Il comma 1-quinquies dispone che «la rimessione in pristino delle aree o degli immobili soggetti a vincoli paesaggistici da parte del trasgressore, prima che venga disposta d’ufficio dall’autorità amministrativa, e comunque prima che intervenga la condanna, estingue il reato di cui al comma 1», mentre il comma secondo stabilisce, infine che «con la sentenza di condanna viene ordinata la rimessione in pristino dello stato dei luoghi a spese del condannato. Copia della sentenza è trasmessa alla regione ed al comune nel cui territorio è stata commessa la violazione».

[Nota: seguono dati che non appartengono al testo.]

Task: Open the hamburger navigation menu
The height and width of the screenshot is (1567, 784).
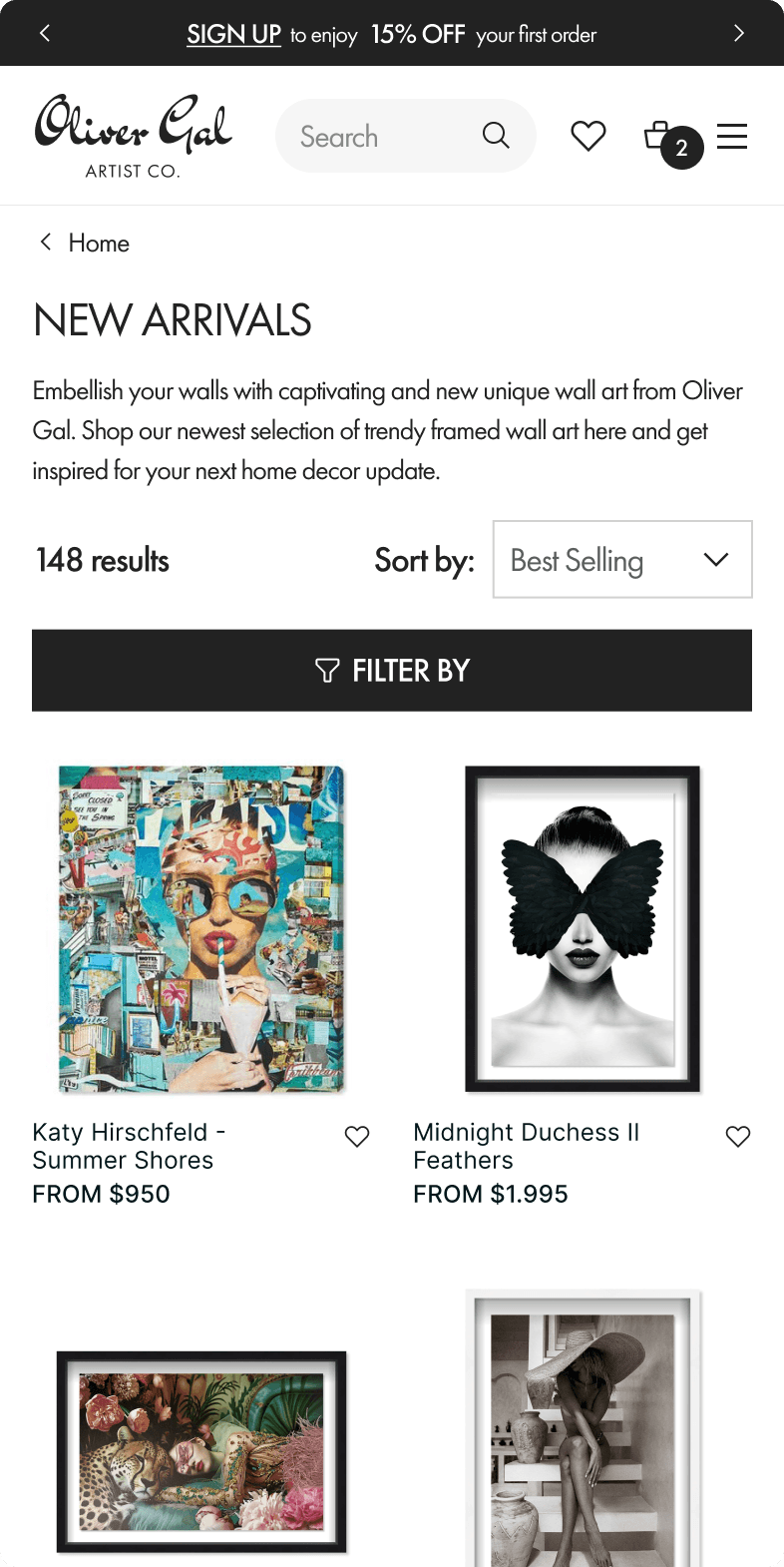Action: coord(732,136)
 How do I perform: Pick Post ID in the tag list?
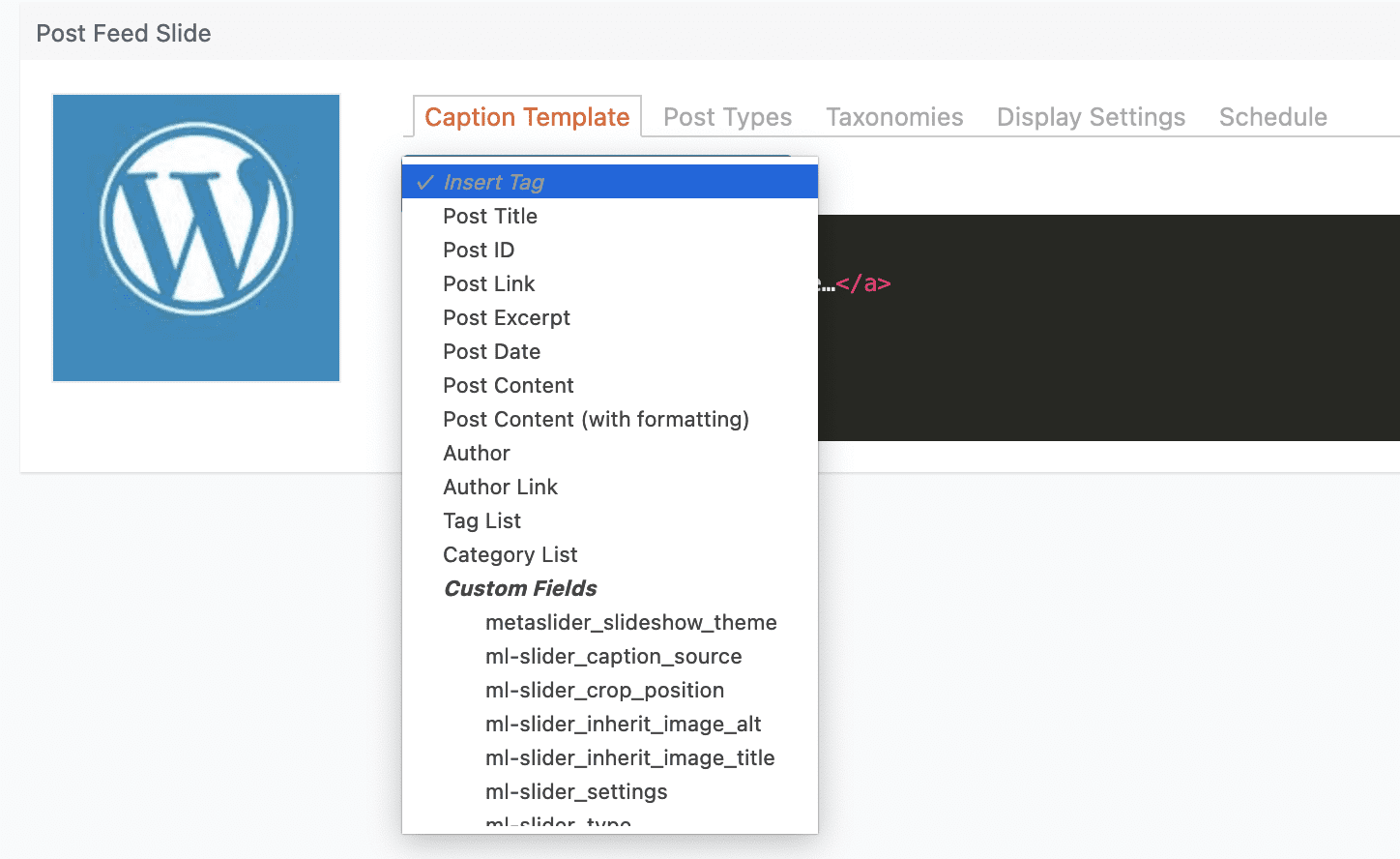479,250
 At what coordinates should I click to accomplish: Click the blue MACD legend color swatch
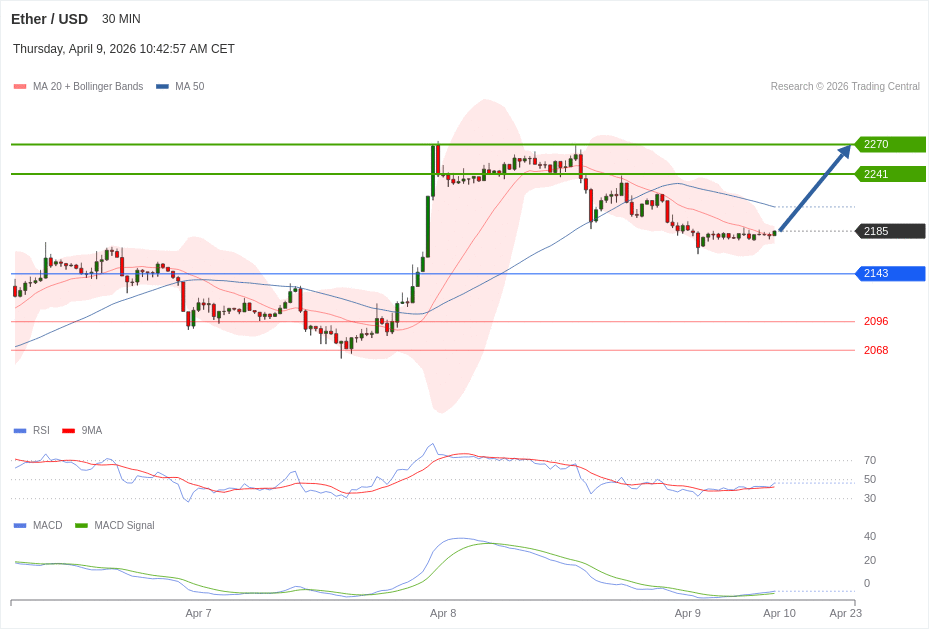pos(20,525)
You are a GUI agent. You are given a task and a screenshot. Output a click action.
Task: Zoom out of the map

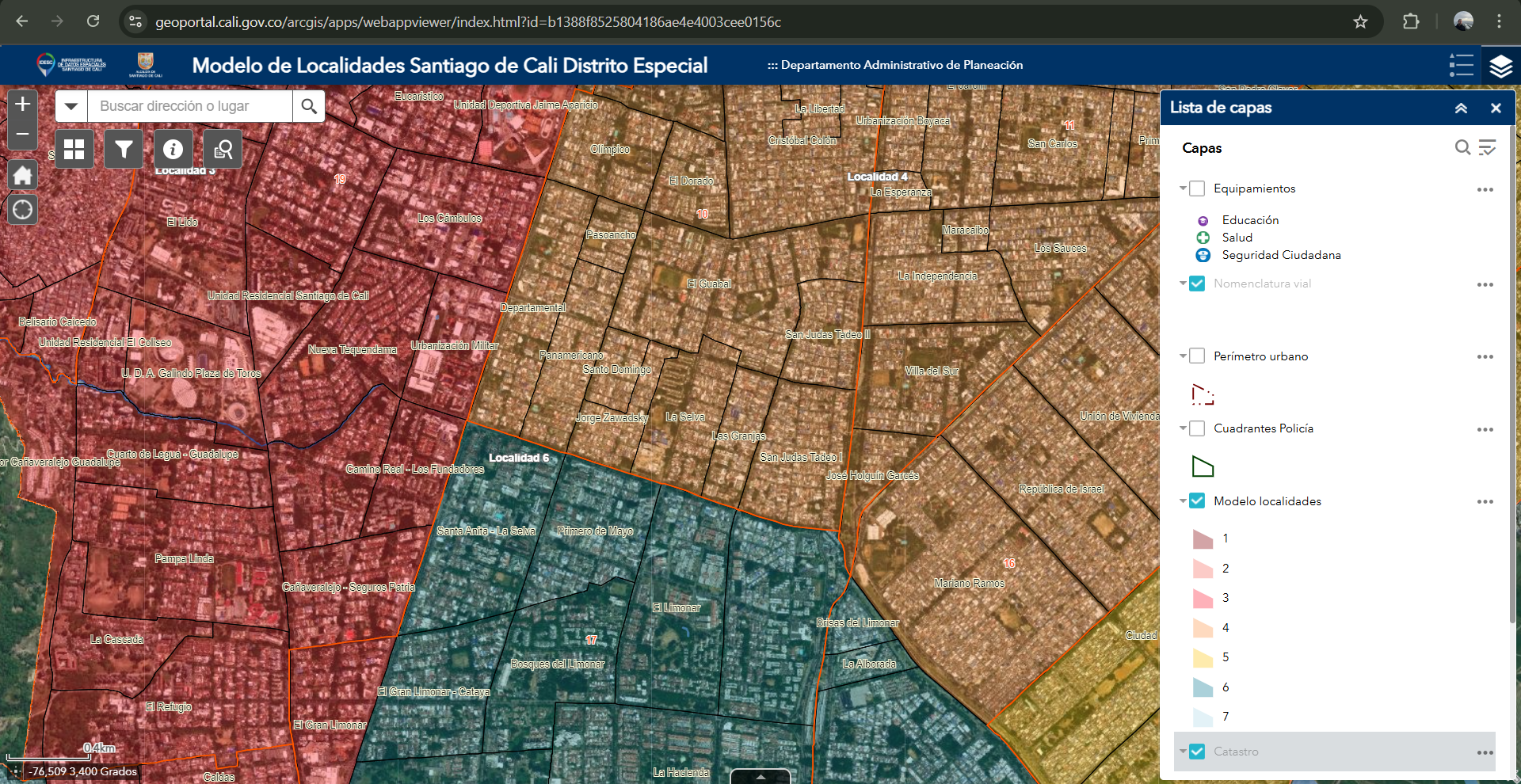[23, 135]
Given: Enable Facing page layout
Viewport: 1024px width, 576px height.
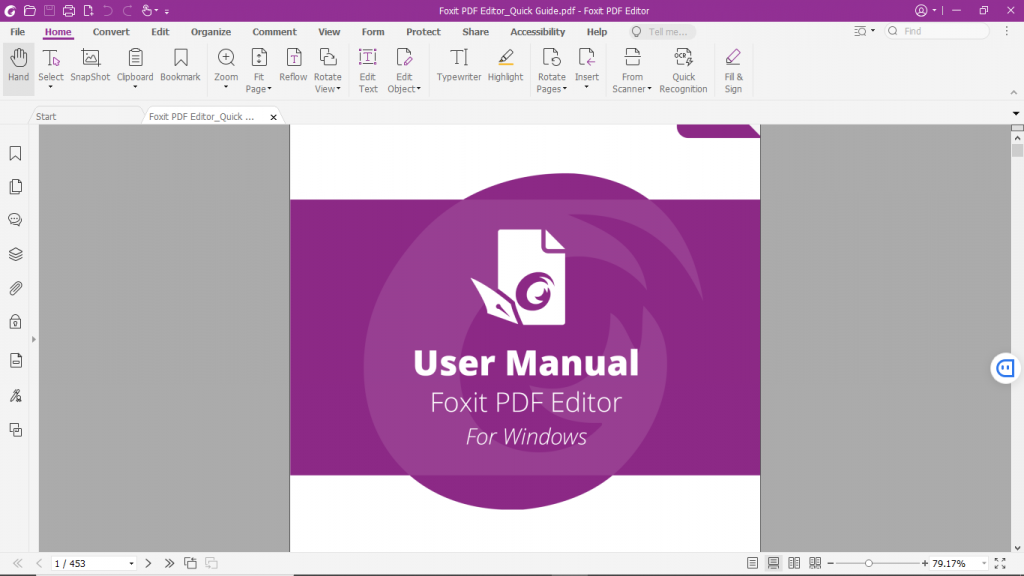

[1] Il TITOLO I («Sanzioni Amministrative») è composto dal Capo I (che reca «Sanzioni relative alla Parte seconda» dall’articolo 160 all’articolo 166) e dal Capo II, che assume qui rilievo in quanto dedicato alle «Sanzioni relative alla Parte terza» (ovvero, come detto, alla normativa in tema di «Beni paesaggistici») ed all’interno del quale sono rinvenibili gli articoli 167 («Ordine di remissione in pristino o di versamento di indennità pecuniaria») e 168 («Violazione in materia di affissione»).

[2] Il TITOLO II («Sanzioni penali») al Capo I (articoli da 169 a 180) detta le «Sanzioni relative alla Parte seconda» (concernenti, pertanto, l’inosservanza delle disposizioni in materia di «Beni Culturali»), mentre le «Sanzioni relative alla Parte terza» – ovvero quelle riguardanti la violazione delle norme in materia di «Beni paesaggistici» – sono individuate al Capo II, il quale consta unicamente dell’articolo 181 («Opere eseguite in assenza di autorizzazione o in difformità da essa»).

[3] Articolo modificato dall’articolo 1, comma 36, lettera a), della l. n. 308/2004 e successivamente sostituito dall’articolo 27, comma 1, del D.lgs. n. 157/2006.

[4] Cfr. paragrafo 5.

[5] Si rammenta che a mente del primo comma dell’articolo 44 del D.P.R. n. 380/2001 – rubricato «Sanzioni penali» – «salvo che il fatto costituisca più grave reato e ferme le sanzioni amministrative, si applica:

[…]

  1. l’arresto fino a due anni e l’ammenda da 30986 a 103290 euro nel caso di lottizzazione abusiva di terreni a scopo edilizio, come previsto dal primo comma dell’articolo 30. La stessa pena si applica anche nel caso di interventi edilizi nelle zone sottoposte a vincolo storico, artistico, archeologico, paesistico, ambientale, in variazione essenziale, in totale difformità o in assenza del permesso».

[6] La Corte Costituzionale, con sentenza n. 56/2016 ha dichiarato l’illegittimità costituzionale del comma de qua nella parte in cui prevede «: a) ricadano su immobili od aree che, per le loro caratteristiche paesaggistiche siano stati dichiarati di notevole interesse pubblico con apposito provvedimento emanato in epoca antecedente alla realizzazione dei lavori; b) ricadano su immobili od aree tutelati per legge ai sensi dell’articolo 142 ed».